Native Americans feel overlooked in voting rights push
Native American voters face heightened discrimination at the ballot box like Black Americans and Latino voters, but they're often left out of the conversation about election reform despite their ability to swing crucial races.
Why it matters: Voting rights is quickly becoming a litmus test for Democratic candidates to succeed nationwide, and a top priority for the Biden administration. Some Democrats are looking to carve out specific legislation helping to preserve Indigenous voters' access.
- The targeted approach comes as efforts to pass comprehensive election reform founder in Congress.
- Luján succeeded in attaching the Native American Voting Rights Act (NAVRA) to the more comprehensive Freedom to Vote: John Lewis Act that all 50 Senate Democrats voted to support this month.
- The legislation died after Democrats failed to bypass the 60-vote filibuster threshold for passing major legislation.
- It also would also help establish state-level Native American voting task forces by authorizing $10 million to the Native American Voting Rights Task Force grant program.
- "What had not been taking place was including Native Americans, and the challenges that we see across the country that Native American voters are facing every day."
- 34% of Native Americans are not registered — as compared to 26.5% of white Americans, according to data from the National Congress of American Indians.
- The voter participation rate of American Indians and Alaska Natives is among the lowest of any ethnic group in the country, according to available data.
- The turnout rate among Native American voters is up to 10 percentage points lower than the rate of other racial and ethnic groups.

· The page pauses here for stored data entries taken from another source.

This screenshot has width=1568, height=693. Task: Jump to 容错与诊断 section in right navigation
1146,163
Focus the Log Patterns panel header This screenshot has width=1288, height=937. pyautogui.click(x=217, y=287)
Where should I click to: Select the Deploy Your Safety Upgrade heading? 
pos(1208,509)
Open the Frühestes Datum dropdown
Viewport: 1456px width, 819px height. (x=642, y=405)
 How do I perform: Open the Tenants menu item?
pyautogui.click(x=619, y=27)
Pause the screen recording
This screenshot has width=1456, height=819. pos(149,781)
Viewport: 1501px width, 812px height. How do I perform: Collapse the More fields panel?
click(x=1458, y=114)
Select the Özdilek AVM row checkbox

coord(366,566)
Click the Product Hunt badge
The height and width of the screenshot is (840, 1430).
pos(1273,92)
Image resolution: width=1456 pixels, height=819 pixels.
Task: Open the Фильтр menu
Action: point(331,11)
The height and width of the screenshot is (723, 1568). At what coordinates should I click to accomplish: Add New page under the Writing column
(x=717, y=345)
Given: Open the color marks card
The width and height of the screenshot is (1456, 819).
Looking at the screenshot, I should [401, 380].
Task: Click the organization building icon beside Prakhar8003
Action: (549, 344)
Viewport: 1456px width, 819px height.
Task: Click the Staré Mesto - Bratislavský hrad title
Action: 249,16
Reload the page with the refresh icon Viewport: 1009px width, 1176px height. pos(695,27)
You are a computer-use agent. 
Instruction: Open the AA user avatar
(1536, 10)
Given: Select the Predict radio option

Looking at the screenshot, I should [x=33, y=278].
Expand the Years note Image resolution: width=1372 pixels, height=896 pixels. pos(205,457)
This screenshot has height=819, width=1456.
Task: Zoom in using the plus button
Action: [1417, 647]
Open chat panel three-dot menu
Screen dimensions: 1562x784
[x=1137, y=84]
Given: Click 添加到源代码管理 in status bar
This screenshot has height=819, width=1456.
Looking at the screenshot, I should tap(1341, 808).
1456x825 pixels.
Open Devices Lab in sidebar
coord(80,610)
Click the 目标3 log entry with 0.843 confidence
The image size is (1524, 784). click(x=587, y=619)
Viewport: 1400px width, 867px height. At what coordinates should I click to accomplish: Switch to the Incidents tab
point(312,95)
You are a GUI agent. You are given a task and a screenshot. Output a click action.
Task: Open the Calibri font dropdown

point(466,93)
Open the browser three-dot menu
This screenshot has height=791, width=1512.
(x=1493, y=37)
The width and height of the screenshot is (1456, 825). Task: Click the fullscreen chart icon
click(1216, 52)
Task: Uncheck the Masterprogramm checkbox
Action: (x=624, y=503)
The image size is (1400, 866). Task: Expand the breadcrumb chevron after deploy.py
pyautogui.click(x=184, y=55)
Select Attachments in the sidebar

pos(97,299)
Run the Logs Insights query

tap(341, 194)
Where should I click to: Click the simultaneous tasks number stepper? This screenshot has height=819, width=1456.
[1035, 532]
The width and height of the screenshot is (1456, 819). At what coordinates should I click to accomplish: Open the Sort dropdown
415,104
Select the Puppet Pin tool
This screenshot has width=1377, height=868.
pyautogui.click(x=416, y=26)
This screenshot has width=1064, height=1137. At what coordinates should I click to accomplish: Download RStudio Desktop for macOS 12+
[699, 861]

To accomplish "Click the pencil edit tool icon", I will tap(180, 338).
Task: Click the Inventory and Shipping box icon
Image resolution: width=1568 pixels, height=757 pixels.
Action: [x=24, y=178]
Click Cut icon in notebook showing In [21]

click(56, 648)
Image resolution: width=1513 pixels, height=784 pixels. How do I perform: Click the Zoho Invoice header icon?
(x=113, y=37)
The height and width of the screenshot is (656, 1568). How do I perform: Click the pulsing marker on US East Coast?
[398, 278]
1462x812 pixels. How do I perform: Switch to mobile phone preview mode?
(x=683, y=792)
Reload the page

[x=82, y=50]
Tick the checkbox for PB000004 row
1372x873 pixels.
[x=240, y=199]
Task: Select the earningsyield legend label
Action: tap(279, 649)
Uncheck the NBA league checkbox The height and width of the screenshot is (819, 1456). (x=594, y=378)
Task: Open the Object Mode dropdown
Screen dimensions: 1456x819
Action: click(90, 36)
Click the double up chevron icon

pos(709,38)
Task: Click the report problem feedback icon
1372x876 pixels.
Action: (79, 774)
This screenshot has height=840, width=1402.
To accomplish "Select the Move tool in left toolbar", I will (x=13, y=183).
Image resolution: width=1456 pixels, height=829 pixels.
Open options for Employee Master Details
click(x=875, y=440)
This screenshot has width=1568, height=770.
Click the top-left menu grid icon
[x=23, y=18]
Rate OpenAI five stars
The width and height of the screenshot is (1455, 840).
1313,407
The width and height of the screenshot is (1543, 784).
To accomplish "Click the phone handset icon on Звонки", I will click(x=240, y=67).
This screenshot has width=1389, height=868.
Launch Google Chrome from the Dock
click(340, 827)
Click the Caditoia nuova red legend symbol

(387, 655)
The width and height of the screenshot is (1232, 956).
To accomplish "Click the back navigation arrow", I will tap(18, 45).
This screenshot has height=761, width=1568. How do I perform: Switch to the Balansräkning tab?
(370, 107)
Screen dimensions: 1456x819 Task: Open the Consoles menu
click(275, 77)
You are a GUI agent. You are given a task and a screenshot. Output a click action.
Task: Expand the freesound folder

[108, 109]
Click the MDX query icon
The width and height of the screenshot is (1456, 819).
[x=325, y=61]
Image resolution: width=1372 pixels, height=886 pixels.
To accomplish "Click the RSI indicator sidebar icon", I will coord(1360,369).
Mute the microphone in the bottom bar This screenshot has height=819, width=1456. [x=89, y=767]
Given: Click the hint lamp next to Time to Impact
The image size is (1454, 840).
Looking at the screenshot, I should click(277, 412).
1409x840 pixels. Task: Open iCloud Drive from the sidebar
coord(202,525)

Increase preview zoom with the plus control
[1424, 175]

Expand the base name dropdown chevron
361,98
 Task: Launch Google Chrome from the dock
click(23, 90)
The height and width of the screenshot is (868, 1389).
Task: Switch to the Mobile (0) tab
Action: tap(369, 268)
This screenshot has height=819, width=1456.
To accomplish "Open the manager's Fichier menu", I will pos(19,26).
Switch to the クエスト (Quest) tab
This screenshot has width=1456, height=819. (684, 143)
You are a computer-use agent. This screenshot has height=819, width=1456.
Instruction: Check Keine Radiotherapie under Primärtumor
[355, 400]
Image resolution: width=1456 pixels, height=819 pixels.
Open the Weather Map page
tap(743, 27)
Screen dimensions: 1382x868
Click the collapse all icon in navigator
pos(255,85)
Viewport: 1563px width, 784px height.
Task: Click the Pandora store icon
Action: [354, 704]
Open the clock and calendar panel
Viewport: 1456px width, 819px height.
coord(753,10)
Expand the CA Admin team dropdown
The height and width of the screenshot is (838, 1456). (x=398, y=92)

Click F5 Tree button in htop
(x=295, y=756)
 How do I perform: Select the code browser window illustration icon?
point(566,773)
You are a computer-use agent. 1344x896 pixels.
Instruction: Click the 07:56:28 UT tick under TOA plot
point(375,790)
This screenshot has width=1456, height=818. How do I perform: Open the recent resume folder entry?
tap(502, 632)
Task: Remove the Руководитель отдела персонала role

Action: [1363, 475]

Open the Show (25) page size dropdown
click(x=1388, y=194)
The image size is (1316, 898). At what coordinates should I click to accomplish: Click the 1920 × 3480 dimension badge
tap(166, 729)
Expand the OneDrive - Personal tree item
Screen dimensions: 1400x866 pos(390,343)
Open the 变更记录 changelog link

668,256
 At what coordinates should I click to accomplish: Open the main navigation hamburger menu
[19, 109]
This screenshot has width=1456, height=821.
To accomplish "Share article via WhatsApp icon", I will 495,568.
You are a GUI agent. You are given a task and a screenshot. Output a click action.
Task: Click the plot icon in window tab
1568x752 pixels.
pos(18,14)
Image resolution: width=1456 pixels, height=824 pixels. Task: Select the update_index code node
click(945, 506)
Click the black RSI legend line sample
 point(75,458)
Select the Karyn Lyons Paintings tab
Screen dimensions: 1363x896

- Joe Biden won Arizona in 2020 by 0.3%, after Navajo voters went to the polls in record numbers.
- Jon Tester (D-Mont.) and Lisa Murkowski (R-Alaska) have credited Native American voters with helping them win in their tight re-election efforts.
- Arizona and Montana have passed new laws barring ballot collection important to Native American voters living in isolated regions, since they lack reliable mail service.
- Last year, Arizona also passed legislation limiting where in-person ballots can be cast, despite confusion among many rural Navajo Nation residents whose precincts are a two-hour drive from their homes.
Only about 18% of Native American voters in Arizona, outside of the state's two largest counties, have traditional addresses, Patty Ferguson-Bohnee, director of the Indian Legal Clinic at Arizona State, told Axios.